PLANCHE XXVI.
(XXXIV, t. IV de l'Edition royale.)
Cette peinture, trouvée avec la précédente dans les fouilles de Portici, représente, comme elle, une scène comique. Le personnage debout, appuyé sur son bâton, porte le masque peu gracieux, décrit par Pollux sous le nom de Sphenopogon; chauve, le sourcil élevé et la barbe en touffe pointue, il est vêtu de blanc, costume affecté aux vieillards de la comédie, suivant un usage très-antique: la manche, qui paraît appartenir à l'habit de dessous, est jaune; cette même teinte se remarque sur les jambes, mais on peut croire que c'est l'effet de l'altération de la couleur.

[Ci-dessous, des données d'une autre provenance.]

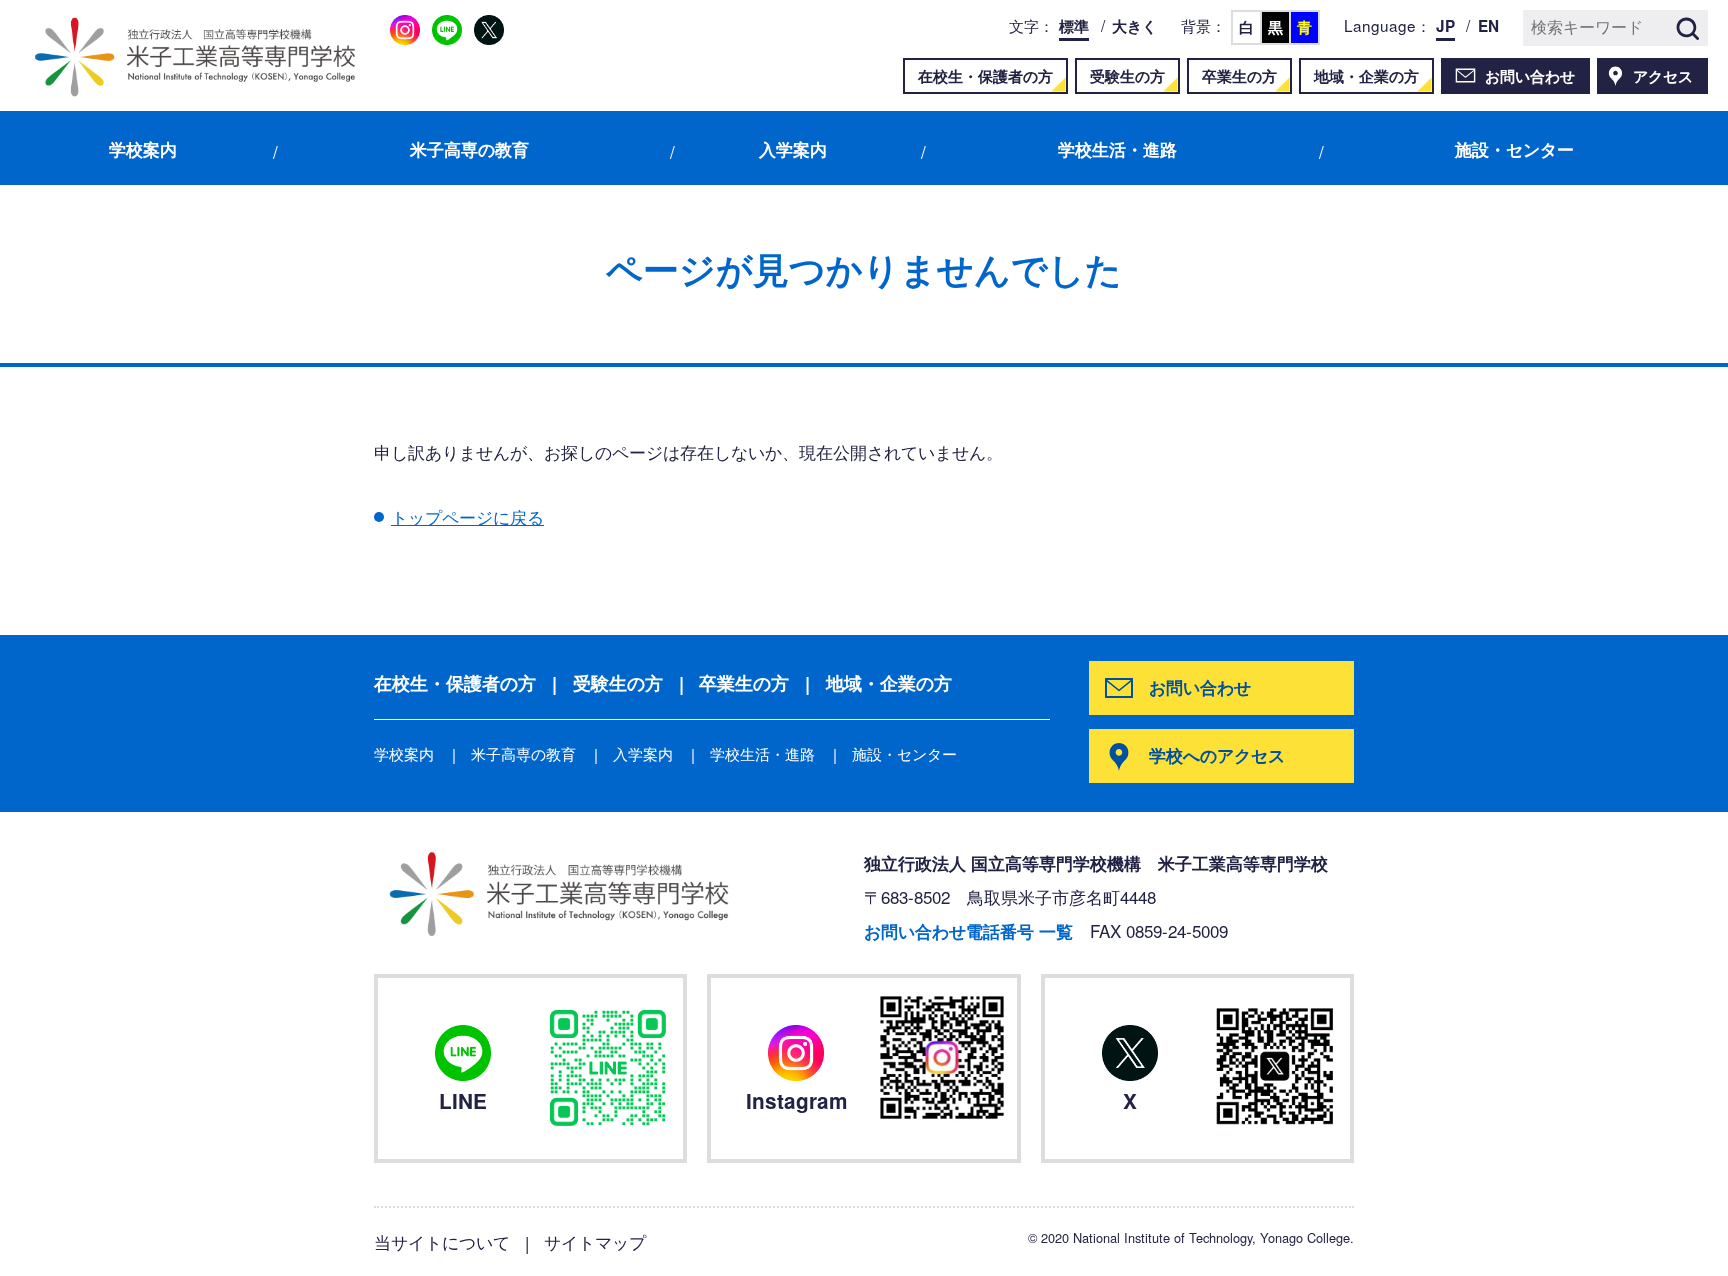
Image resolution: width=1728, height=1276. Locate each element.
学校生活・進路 (1117, 149)
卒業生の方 (1239, 76)
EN (1488, 26)
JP (1445, 26)
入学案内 (793, 149)
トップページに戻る (467, 516)
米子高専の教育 (469, 149)
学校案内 (143, 149)
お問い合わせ (1530, 76)
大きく (1134, 26)
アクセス (1663, 76)
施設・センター (1514, 149)
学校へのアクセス (1217, 755)
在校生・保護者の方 (985, 76)
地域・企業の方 (1366, 76)
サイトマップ (595, 1241)
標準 (1074, 26)
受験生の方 (1127, 76)
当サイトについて (442, 1241)
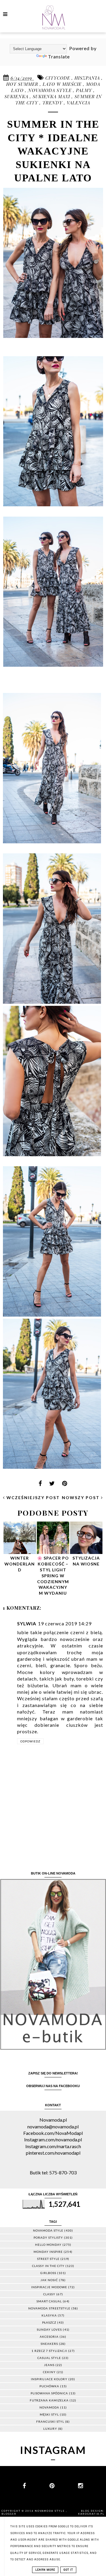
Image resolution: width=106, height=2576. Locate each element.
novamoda (49, 2407)
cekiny (49, 2372)
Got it (68, 2569)
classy (49, 2294)
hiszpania (87, 78)
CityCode (58, 78)
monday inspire (48, 2251)
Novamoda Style (50, 2510)
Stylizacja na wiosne (86, 1560)
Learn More (45, 2569)
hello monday (48, 2244)
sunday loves (49, 2329)
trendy (53, 103)
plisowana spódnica (49, 2393)
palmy (84, 90)
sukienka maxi (52, 96)
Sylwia (26, 1623)
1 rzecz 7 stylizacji (49, 2350)
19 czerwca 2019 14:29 (65, 1623)
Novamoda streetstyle (49, 2308)
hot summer (23, 84)
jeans (49, 2365)
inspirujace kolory (49, 2379)
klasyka (49, 2315)
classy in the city (48, 2266)
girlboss (48, 2273)
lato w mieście (63, 84)
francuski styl (50, 2421)
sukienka (17, 96)
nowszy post (81, 1497)
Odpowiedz (30, 1741)
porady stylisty (48, 2237)
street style (48, 2258)
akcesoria (49, 2336)
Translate (59, 56)
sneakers (49, 2343)
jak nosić (49, 2280)
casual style (49, 2358)
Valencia (78, 103)
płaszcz (49, 2322)
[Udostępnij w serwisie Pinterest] (64, 1485)
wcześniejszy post (32, 1497)
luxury (50, 2428)
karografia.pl (91, 2513)
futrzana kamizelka (49, 2400)
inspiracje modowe (49, 2287)
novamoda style (50, 90)
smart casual (49, 2301)
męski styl (49, 2414)
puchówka (49, 2386)
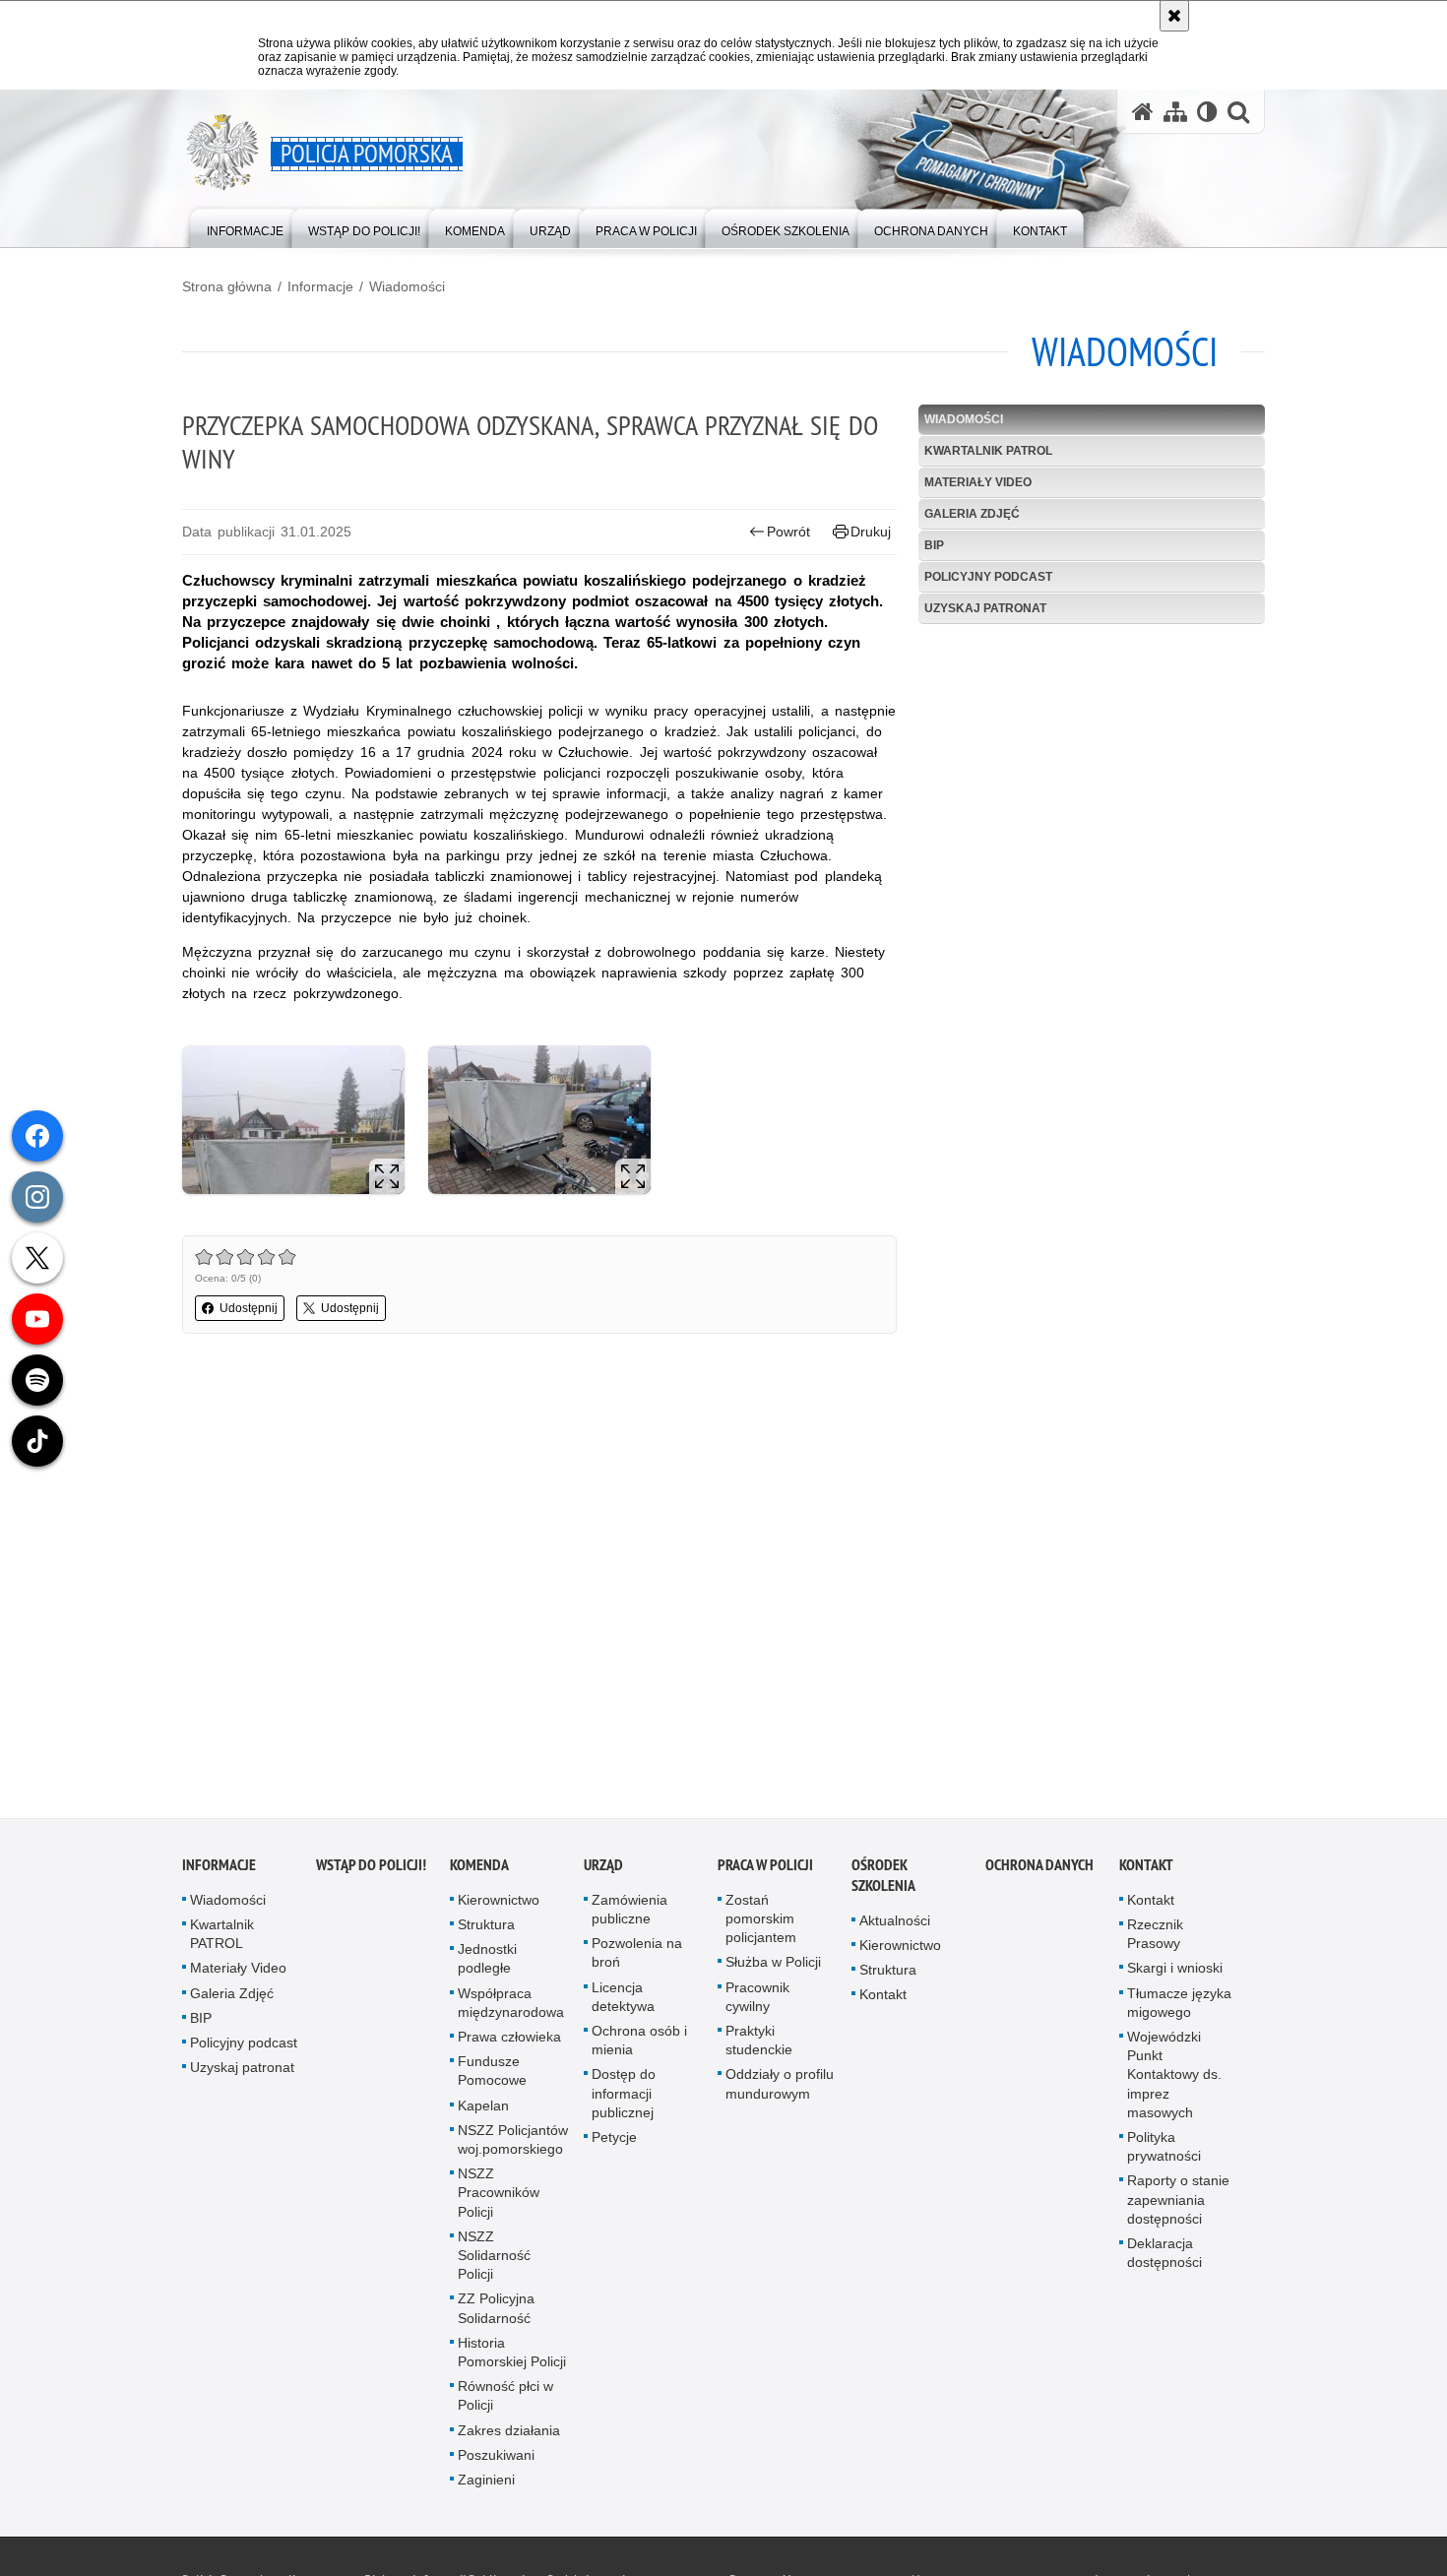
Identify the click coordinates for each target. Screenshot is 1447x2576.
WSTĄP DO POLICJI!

On ne sait pas que les anciens aient connu l'usage d'une chaussure étroite, telle que sont nos bas; on sait seulement que les gens infirmes et délicats y suppléaient par des bandes spirales dont on ne voit ici aucune trace. On voit d'ailleurs que le vieillard a les pieds nus, renfermés dans des sandales. Des autres personnages, tous deux assis, l'un joue des deux flûtes; couronné de feuillage, il porte le riche habit qui paraît commun aux Tibicines et aux Citharèdes; la tunique de dessous est jaune, à en juger par les manches; le manteau ou la palla est rouge; on y remarque une longue pièce rapportée, couleur de pourpre et brochée d'or; cette pièce est ce que les anciens appelaient clavus et patagium, ornement le plus recherché des tuniques, et en usage dans les habits de théâtre. L'autre personnage, dont le masque très-chargé exprime le rire, vêtu de blanc comme l'histrion du tableau précédent, paraît chanter avec l'accompagnement; la couronne qu'il porte favorise encore cette conjecture. On distingue mal l'objet qui est à ses pieds. L'intention générale du tableau peut se rapporter à l'intermède dans lequel le joueur de flûte venait amuser les spectateurs pour remplir le vide de la scène; d'autres ont cru y voir le retour imprévu du maître qui surprend ses serviteurs à se divertir: mais le riche habit du joueur de flûte paraît s'opposer à cette explication.
La frise contient quatre masques; les deux premiers sont tragiques; le troisième est comique, et le quatrième, bien qu'il exprime les pleurs, nous paraît appartenir au même genre.
Hauteur, 1 P. 3 p°. 4 lig.—Largeur, 1 P. 3 p°. 4 lig.